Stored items
= = =
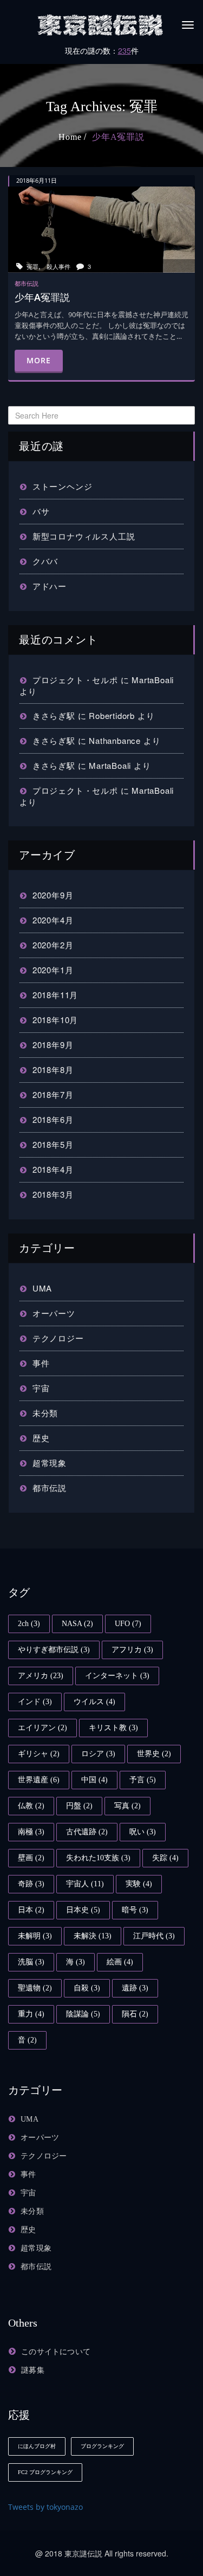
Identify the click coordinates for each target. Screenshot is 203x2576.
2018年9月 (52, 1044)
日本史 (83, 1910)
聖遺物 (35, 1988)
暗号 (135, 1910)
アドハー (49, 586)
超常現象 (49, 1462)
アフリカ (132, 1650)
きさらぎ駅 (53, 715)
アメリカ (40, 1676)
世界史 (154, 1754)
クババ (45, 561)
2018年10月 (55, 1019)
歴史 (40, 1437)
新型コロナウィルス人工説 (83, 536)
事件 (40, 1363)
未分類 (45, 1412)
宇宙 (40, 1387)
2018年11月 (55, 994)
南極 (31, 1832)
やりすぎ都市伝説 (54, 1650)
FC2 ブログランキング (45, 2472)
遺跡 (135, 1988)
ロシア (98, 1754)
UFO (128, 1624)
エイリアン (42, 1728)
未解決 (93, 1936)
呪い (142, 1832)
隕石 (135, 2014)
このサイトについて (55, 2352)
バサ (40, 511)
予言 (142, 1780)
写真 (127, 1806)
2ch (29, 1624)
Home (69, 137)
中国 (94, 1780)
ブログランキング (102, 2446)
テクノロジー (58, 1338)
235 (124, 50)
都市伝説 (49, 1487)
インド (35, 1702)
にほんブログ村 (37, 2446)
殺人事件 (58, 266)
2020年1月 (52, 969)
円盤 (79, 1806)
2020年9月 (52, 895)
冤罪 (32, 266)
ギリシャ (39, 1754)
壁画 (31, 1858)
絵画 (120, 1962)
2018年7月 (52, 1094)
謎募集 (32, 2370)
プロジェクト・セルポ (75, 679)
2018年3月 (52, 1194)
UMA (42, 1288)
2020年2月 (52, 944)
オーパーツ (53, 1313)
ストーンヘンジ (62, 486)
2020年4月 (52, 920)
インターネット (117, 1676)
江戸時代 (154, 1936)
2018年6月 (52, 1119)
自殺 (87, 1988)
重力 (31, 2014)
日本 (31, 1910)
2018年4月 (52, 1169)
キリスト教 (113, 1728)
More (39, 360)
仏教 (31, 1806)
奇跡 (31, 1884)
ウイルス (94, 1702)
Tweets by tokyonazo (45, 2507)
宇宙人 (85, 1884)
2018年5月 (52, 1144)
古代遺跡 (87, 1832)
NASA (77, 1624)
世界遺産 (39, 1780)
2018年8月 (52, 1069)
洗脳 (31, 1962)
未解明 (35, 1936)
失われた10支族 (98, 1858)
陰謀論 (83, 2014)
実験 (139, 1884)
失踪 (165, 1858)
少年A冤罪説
= = =
Here the job is to print all the data exactly, skipping any image.

--- SOLVED PROBLEM ---
Identify the click coordinates for each target. Screenshot is 203x2576.
2018年9月 (52, 1044)
日本史 (83, 1910)
聖遺物 (35, 1988)
暗号 (135, 1910)
アドハー (49, 586)
超常現象 (49, 1462)
アフリカ (132, 1650)
きさらぎ駅 (53, 715)
アメリカ (40, 1676)
世界史 (154, 1754)
クババ (45, 561)
2018年10月 (55, 1019)
歴史 (40, 1437)
新型コロナウィルス人工説 (83, 536)
事件 (40, 1363)
未分類 (45, 1412)
宇宙 (40, 1387)
2018年11月 (55, 994)
南極 (31, 1832)
やりすぎ都市伝説 (54, 1650)
FC2 ブログランキング (45, 2472)
遺跡 (135, 1988)
ロシア (98, 1754)
UFO (128, 1624)
エイリアン (42, 1728)
未解決 (93, 1936)
呪い (142, 1832)
隕石 (135, 2014)
このサイトについて (55, 2352)
バサ (40, 511)
予言 (142, 1780)
写真 (127, 1806)
2ch (29, 1624)
Home (69, 137)
中国 (94, 1780)
ブログランキング (102, 2446)
テクノロジー (58, 1338)
235 (124, 50)
都市伝説 (49, 1487)
インド (35, 1702)
にほんブログ村 (37, 2446)
殺人事件 (58, 266)
2020年1月 (52, 969)
円盤 (79, 1806)
2020年9月 (52, 895)
冤罪 (32, 266)
ギリシャ (39, 1754)
壁画 (31, 1858)
絵画 (120, 1962)
2018年7月 (52, 1094)
謎募集 (32, 2370)
プロジェクト・セルポ (75, 679)
2018年3月 (52, 1194)
UMA (42, 1288)
2020年2月 (52, 944)
オーパーツ (53, 1313)
ストーンヘンジ (62, 486)
2020年4月 (52, 920)
インターネット (117, 1676)
江戸時代 (154, 1936)
2018年6月 (52, 1119)
自殺 (87, 1988)
重力 (31, 2014)
日本 (31, 1910)
2018年4月 (52, 1169)
キリスト教 (113, 1728)
More (39, 360)
仏教 (31, 1806)
奇跡 (31, 1884)
ウイルス (94, 1702)
Tweets by tokyonazo (45, 2507)
宇宙人 (85, 1884)
2018年5月 (52, 1144)
古代遺跡 (87, 1832)
NASA (77, 1624)
世界遺産 (39, 1780)
2018年8月 (52, 1069)
洗脳 (31, 1962)
未解明 (35, 1936)
失われた10支族 (98, 1858)
陰謀論 (83, 2014)
実験 (139, 1884)
失踪 (165, 1858)
少年A冤罪説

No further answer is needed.